▶ _Exercise instructions_
Put every line of the listing below into a numbered list, skipping blank lines and leaving out the pictures.

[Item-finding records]

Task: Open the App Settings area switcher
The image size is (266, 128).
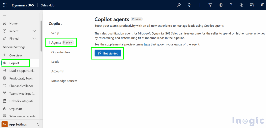Action: [38, 124]
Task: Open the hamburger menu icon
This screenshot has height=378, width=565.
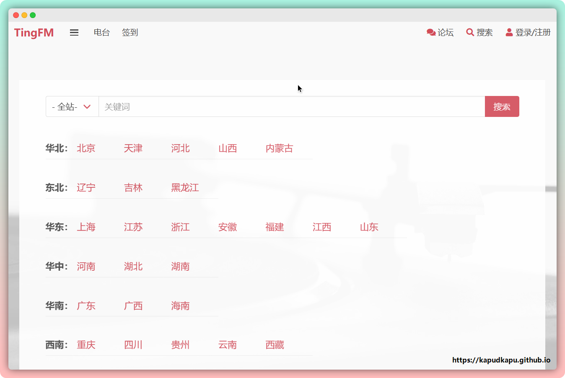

▶ _The completed task_
1. Task: Open the App Settings area switcher
2. The image size is (266, 128).
3. Action: [38, 124]
4. Task: Open the hamburger menu icon
5. This screenshot has height=378, width=565.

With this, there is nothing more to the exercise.